Carlos M. Fernandes, Barcelona, 2008

Carlos Miguel Fernandes

Tuesday, September 02, 2008

Espetada de Fígados de Galinha

Com um quilo de fígados de galinha a descongelar, oscilei entre a Hungria e a Sérvia. Iria guisá-los sobre um refogado de azeite, cebola, alho e tomate, com muita paprika, como se come em Budapeste, ou furá-los com um espeto e grelhá-los, celebrando o petisco das cervejarias de Belgrado? Decidi dividir o lote em duas porções e arrancar para um labor duplo. Quem quiser fazê-las ao estilo húngaro, basta seguir esta receita de moelas pato, mas sem o vinho.

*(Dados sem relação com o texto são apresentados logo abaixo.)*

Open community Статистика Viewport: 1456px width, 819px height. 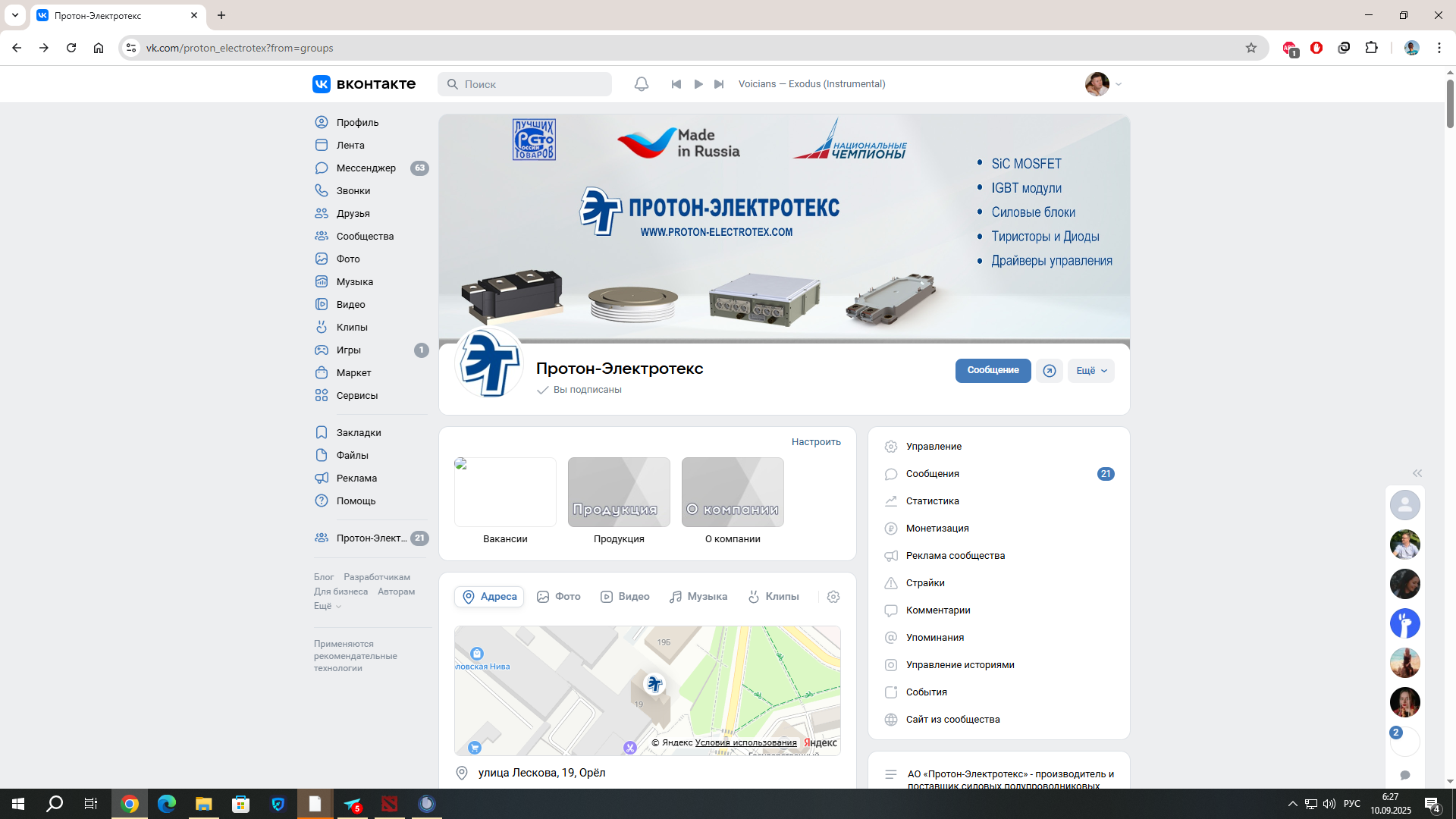click(932, 501)
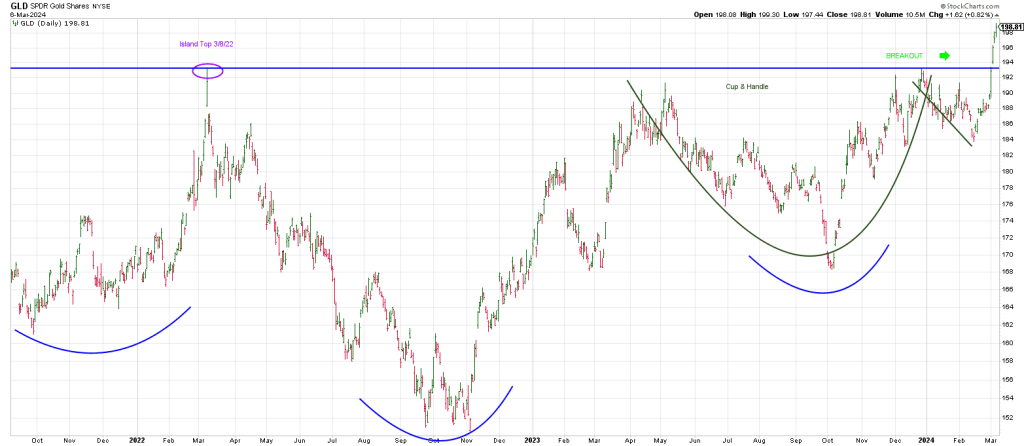Click the Cup & Handle annotation label
This screenshot has height=446, width=1024.
pyautogui.click(x=747, y=87)
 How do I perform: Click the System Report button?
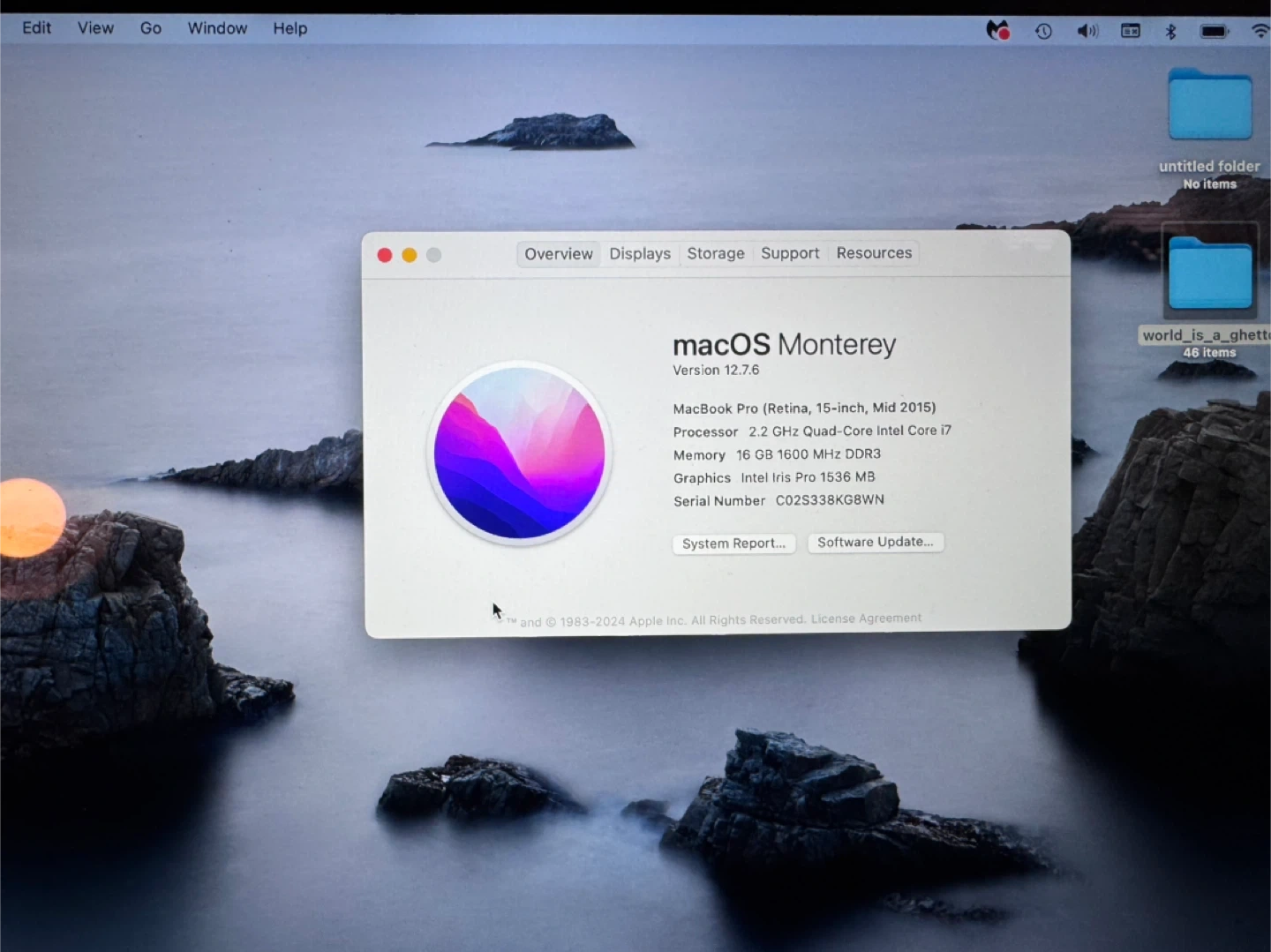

As espetadas são ainda mais simples. Sal, pimenta, e grelha. A estas, que se podem ver na imagem, acrescentei-lhe gomos de tomate, e acompanhei com um creme de batata (batata cozida e triturada com água da cozedura, azeite e salsa), cebola confitada e redução de sumo de laranja. Os fígados podiam ser de pato (normais, sem a engorda do foie gras, mas muito saborosos), e o creme podia ser de batata-doce. A imaginação cria sempre pratos mais sugestivos, mas esta foi uma refeição improvisada, e usou-se o que havia na cozinha.